Who’s Your Daddy, Baby?
Lisa Pell
Aberdeen Bay 2012

Where whodunnit takes on an entirely different meaning, Who’s Your Daddy, Baby? is quite the ride.  Inspired by the author’s personal experience, it provides a fictionalized account of Lori McGuire Pomay, who while undergoing fertility testing at age 45, receives the shocking news that it is impossible that the man she has known all her life as Dad, is her biological father.  Thus, Who’s Your Daddy, Baby? is conceived.

How many of us want to delve into our parents’ sexual liasons and dalliances, especially those cloaked in the pre-sexual revolution of the 1950s, when morals dictated that you couldn’t say “pregnant” on tv, father knew best, and Donna Reed wore pearls to vacuum?  Lori jumps into the quest feet first.

What follows is a whirlwind of confusion, unbridled obsession, and tenaciousness, as Lori leaves no stone unturned to identify her true paternity.  It takes guts and support.  Fortunately, she has both.  Unfortunately, her mother has passed away, taking the silent truth with her, so it is up to Lori to scour volumes of her mother’s cherished correspondence, and approach the sensitive topic with an expanding network of family, friends, and her mother’s former flames, to chase down leads and  interview a string of ageing potential baby daddies.

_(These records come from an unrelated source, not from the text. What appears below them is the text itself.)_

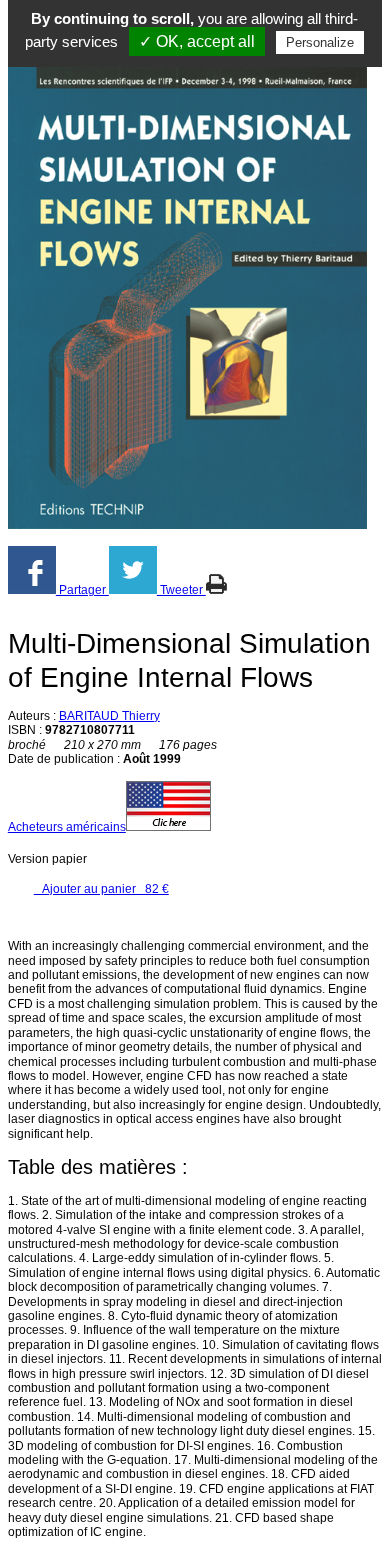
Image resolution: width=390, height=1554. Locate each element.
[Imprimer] (216, 590)
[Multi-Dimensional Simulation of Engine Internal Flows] (187, 299)
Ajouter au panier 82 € (101, 889)
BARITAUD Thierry (109, 716)
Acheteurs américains (67, 827)
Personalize (320, 42)
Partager (82, 590)
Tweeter (181, 590)
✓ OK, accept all (197, 41)
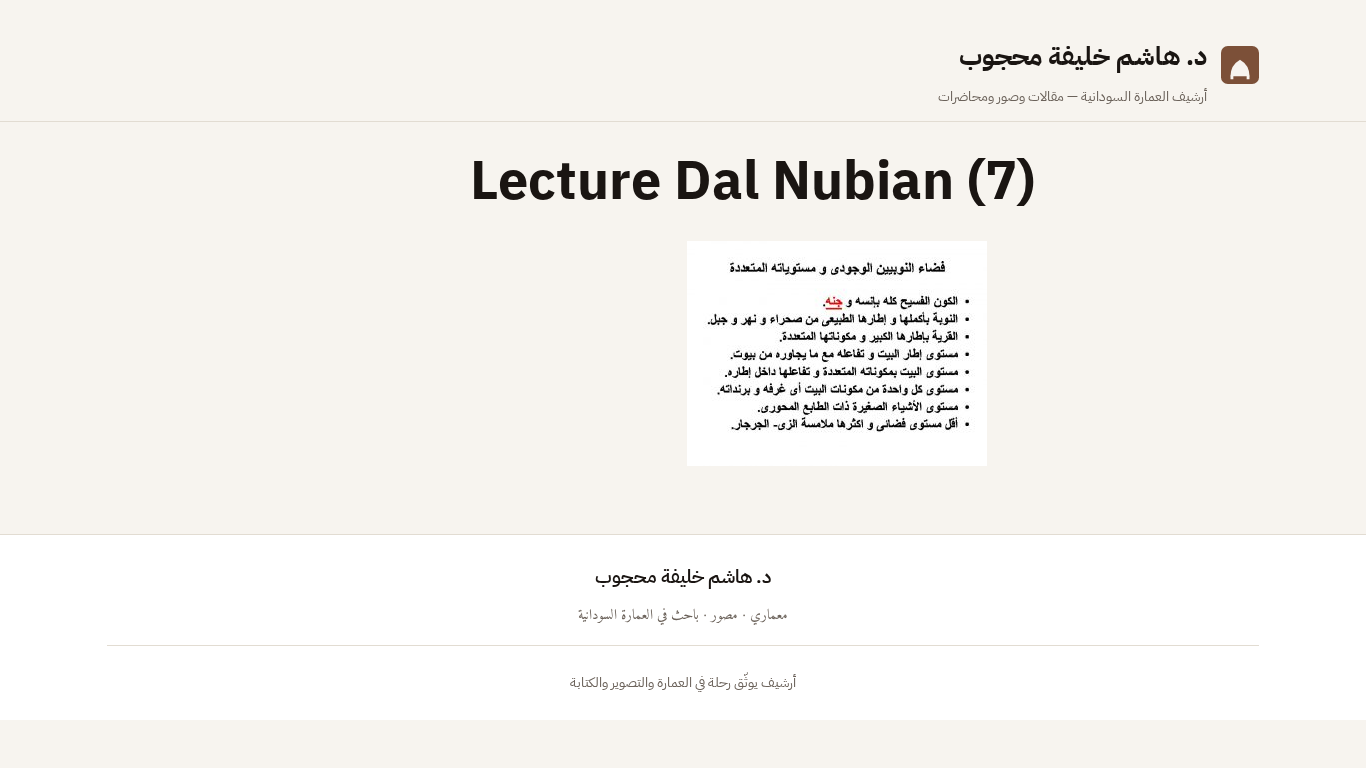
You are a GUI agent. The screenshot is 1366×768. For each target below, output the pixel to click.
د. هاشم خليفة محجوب (1083, 56)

She discovers that Mom, pretty and intelligent, but obviously not careful, was a popular young lady.

Absent of a standard plot, Who’s Your Daddy, Baby? is a journey, working through speculation, facts, emotions, memories, rivalry, and what accounts for love, all wrapped up in a bouncy, disjointed, sometimes confusing format.  Yet there’s an open familiarity that makes you feel like you’re having coffee with the author recounting her tale.  It feels personal and real.

We learn surprising facts about the accuracy of DNA testing, but the science is difficult to grasp, and contrary to what the book’s title implies, Facebook, although significant to the outcome, is given only scant mention.  I guess that’s the twist.

A uncommon book with unique subject matter, Who’s Your Daddy, Baby? by Lisa Pell  is a case where fictionalized truth is stranger than, well, fiction.